WHAT YOU HAVE TO DO:
Answer with one number: the count of lines in this material that hold the word "computer".

· · · ·

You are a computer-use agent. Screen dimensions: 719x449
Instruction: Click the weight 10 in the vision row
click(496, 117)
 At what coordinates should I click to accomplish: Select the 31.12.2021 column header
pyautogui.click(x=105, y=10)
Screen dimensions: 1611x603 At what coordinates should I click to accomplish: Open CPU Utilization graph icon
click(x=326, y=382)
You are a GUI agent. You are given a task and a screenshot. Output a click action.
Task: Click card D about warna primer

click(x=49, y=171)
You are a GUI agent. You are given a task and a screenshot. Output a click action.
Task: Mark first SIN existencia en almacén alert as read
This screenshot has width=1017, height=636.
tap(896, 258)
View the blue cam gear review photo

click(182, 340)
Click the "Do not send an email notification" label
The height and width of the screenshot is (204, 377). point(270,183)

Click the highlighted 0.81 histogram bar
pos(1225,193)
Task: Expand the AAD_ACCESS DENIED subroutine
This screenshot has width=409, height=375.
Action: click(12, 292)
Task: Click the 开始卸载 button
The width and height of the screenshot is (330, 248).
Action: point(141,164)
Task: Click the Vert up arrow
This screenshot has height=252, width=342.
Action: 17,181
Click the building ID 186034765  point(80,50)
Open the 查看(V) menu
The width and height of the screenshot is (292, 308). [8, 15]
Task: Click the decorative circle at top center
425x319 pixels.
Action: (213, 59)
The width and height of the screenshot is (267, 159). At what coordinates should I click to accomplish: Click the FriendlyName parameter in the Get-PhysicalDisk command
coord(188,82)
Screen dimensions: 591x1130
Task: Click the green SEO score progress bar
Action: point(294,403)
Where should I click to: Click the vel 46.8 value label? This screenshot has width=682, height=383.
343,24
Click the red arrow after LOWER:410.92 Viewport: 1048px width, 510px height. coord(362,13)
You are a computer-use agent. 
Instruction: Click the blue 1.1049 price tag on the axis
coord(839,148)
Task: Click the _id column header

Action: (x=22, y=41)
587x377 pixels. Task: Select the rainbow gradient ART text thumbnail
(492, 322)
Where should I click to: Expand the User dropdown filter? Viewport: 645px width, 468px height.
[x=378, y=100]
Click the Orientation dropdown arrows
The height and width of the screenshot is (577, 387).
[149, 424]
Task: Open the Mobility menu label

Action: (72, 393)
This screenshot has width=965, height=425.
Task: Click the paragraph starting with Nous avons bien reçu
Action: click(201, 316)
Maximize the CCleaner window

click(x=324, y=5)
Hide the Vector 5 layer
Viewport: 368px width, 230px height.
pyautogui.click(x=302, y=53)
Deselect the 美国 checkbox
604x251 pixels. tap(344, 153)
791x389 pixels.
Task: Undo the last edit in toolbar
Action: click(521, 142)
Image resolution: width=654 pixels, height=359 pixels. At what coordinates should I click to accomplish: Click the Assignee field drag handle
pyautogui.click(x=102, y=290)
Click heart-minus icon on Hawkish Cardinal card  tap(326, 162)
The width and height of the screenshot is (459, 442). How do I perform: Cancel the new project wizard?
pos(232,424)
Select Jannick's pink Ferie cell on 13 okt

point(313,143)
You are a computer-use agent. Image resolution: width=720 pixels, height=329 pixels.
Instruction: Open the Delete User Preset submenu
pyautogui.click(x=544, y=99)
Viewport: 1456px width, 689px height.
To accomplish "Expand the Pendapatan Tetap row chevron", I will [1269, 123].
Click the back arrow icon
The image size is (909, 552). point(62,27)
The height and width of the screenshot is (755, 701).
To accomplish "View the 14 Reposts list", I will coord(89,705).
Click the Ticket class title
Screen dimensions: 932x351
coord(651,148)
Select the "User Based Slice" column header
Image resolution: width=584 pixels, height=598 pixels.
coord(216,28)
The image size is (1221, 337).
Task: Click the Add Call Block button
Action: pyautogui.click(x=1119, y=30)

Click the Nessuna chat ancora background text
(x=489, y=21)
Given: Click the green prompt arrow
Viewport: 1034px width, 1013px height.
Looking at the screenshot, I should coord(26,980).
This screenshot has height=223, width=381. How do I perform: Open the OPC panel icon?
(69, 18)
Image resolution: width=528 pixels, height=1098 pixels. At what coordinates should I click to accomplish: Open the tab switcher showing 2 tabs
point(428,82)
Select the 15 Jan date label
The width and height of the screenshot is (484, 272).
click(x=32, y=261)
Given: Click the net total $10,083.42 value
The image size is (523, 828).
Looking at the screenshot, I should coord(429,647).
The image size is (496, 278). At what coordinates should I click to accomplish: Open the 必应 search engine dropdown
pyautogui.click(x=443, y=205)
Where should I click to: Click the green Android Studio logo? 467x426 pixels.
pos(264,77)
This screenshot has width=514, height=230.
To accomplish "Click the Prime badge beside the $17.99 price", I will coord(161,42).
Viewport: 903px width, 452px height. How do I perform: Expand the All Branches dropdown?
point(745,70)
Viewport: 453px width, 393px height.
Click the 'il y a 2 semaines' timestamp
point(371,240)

· · · ·

OUTPUT OF THE EXERCISE:
3